Sur la demande d’admission provisoire à l’aide juridictionnelle :

Aux termes de l’article 20 de la loi susvisée du 10 juillet 1991 : « Dans les cas d'urgence, (…), l'admission provisoire à l'aide juridictionnelle peut être prononcée par la juridiction compétente ou son président. / (…) ».

Dans les circonstances de l’espèce, il y a lieu, en raison de l’urgence qui s’attache au règlement du présent litige, d’admettre provisoirement Mme B... au bénéfice de l’aide juridictionnelle totale.

Sur les conclusions à fin d’annulation :

En premier lieu, il ne ressort pas des pièces du dossier que le préfet du Nord n’aurait pas procédé à un examen particulier de la situation personnelle de Mme B... avant de prendre la décision attaquée.

En troisième lieu, aux termes de l’article 8 de la convention européenne de sauvegarde des droits de l’homme et des libertés fondamentales : « Toute personne a droit au respect de sa vie privée et familiale, de son domicile et de sa correspondance. Il ne peut y avoir ingérence d’une autorité publique dans l’exercice de ce droit que pour autant que cette ingérence est prévue par la loi et qu’elle constitue une mesure qui, dans une société démocratique, est nécessaire à la sécurité nationale, à la sûreté publique, au bien-être économique du pays, à la défense de l’ordre et à la prévention des infractions pénales, à la protection de la santé ou de la morale, ou à la protection des droits et libertés d’autrui ».

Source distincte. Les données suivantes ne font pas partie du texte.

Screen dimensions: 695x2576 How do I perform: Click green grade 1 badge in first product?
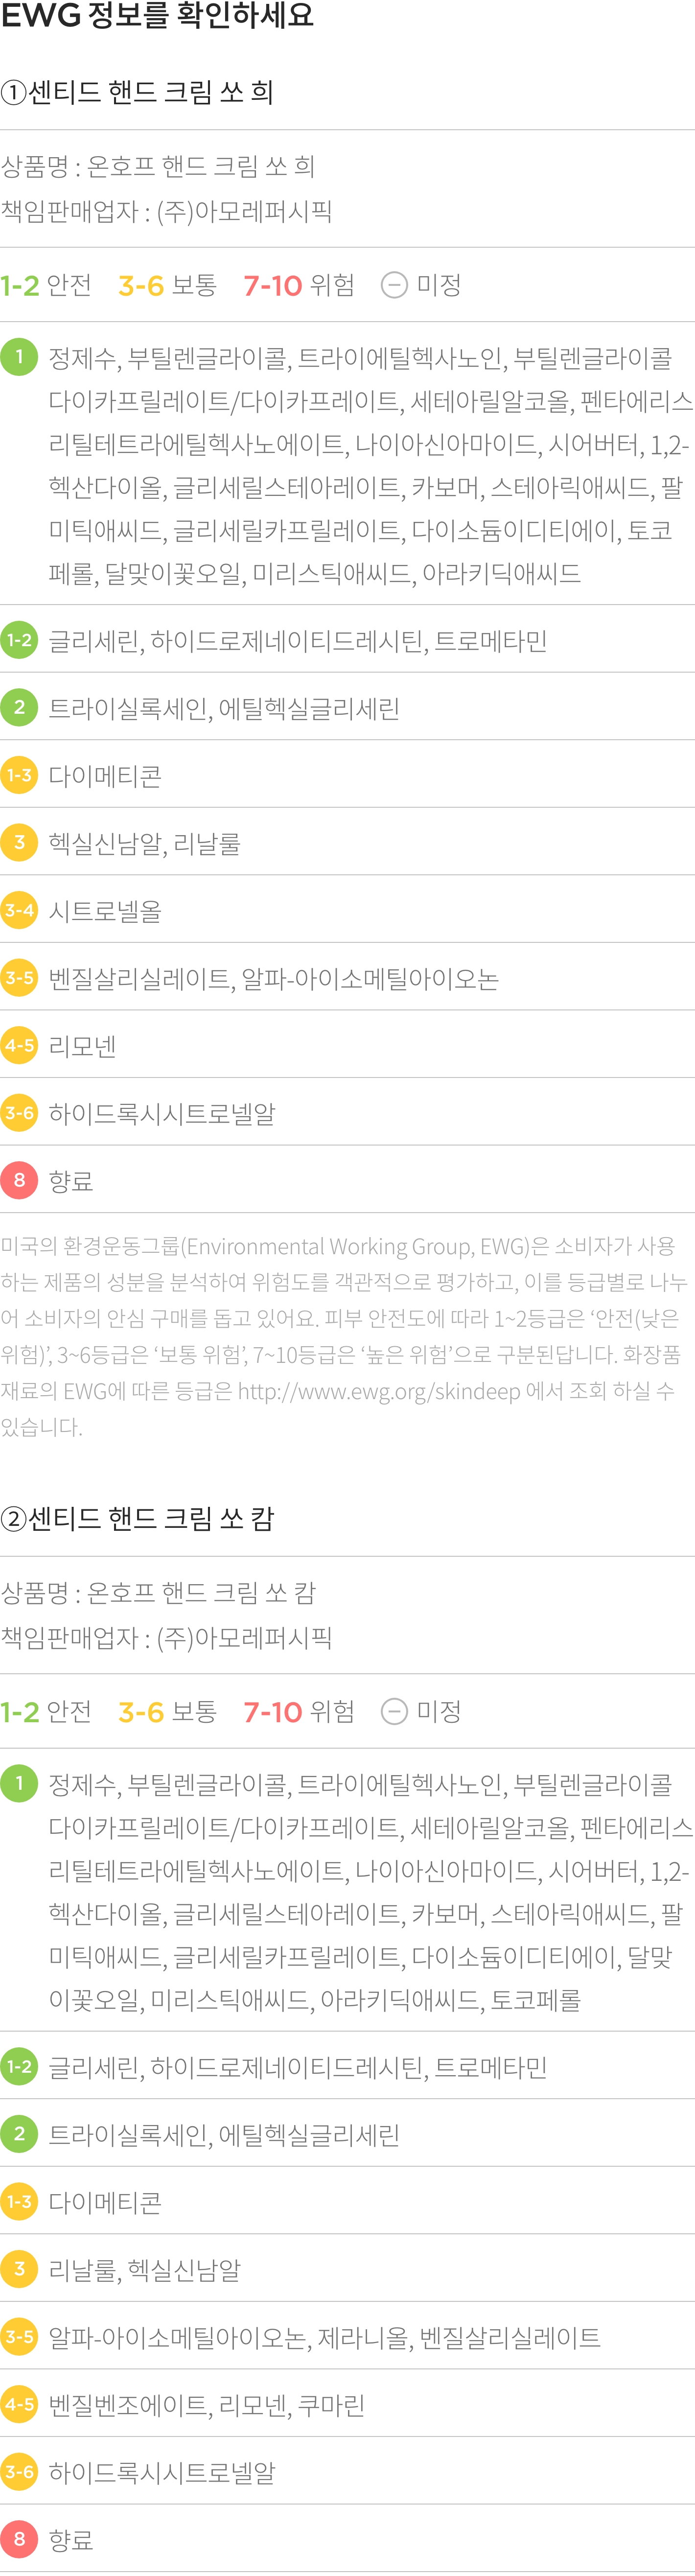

Si Mme B... se prévaut de l’obtention d’une licence sciences technologies santé, mention sciences pour la santé, parcours ingénierie santé et environnement, elle n’articule pas ces éléments au regard de l’objet et des effets de l’arrêté attaqué. Elle ne justifie ainsi d’aucune contrainte incompatible avec les modalités dont est assortie l’assignation à résidence en litige. Dans ces conditions, la décision en litige n’a pas porté une atteinte disproportionnée au droit de la requérante de mener une vie privée et familiale normale. Par suite, le moyen tiré de la méconnaissance des stipulations de l’article 8 de la convention européenne de sauvegarde des droits de l’homme et des libertés fondamentales doit être écarté.

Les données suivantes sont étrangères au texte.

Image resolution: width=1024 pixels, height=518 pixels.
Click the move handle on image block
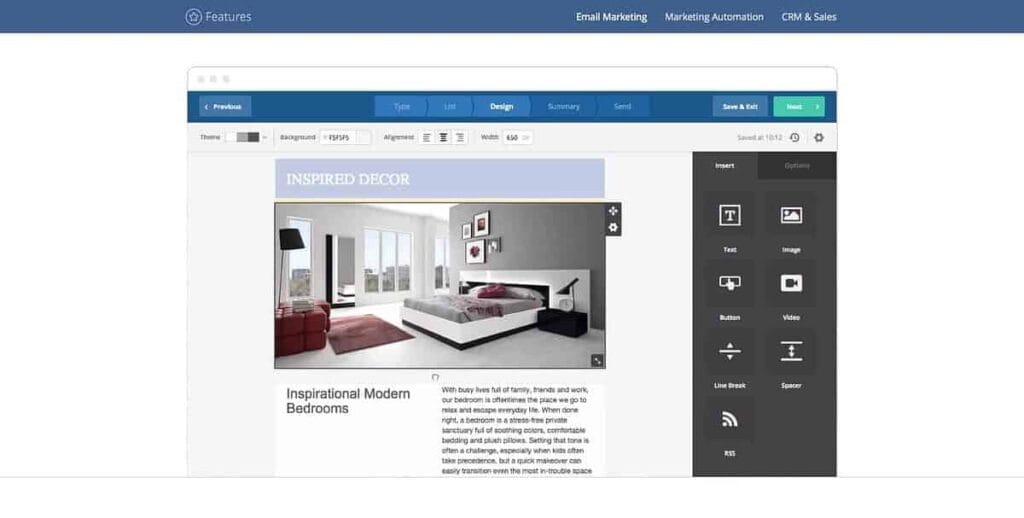click(613, 211)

En dernier lieu, pour les mêmes motifs que ceux évoqués au point précédent, le moyen tiré de l’erreur manifeste d’appréciation doit être écarté.

Il résulte de tout ce qui précède que Mme B... n’est pas fondée à demander l’annulation de l’arrêté du 2 septembre 2025 par lequel le préfet du Nord l’a assignée à résidence pour une durée de quarante-cinq jours. Ses conclusions à fin d’annulation doivent être rejetées ainsi que celles qu’elle a présentées au titre des articles L. 761-1 du code de justice administrative et 37 de la loi du 10 juillet 1991.


D E C I D E :


Article 1er : Mme B... est admise au bénéfice de l’aide juridictionnelle totale à titre provisoire.

Article 2 : Le surplus des conclusions de la requête de Mme B... est rejeté.



Article 3 : Le présent jugement sera notifié à Mme A... B... et au préfet du Nord.

Copie en sera adressée pour information au ministre de l’intérieur.


Rendu public par mise à disposition au greffe le 2 octobre 2025.


La magistrate désignée,

Signé :

C. Célino



La greffière,

Signé :
F. Janet






La République mande et ordonne au préfet du Nord en ce qui le concerne, ou à tous commissaires de justice à ce requis, en ce qui concerne les voies de droit commun contre les parties privées, de pourvoir à l’exécution de la présente décision.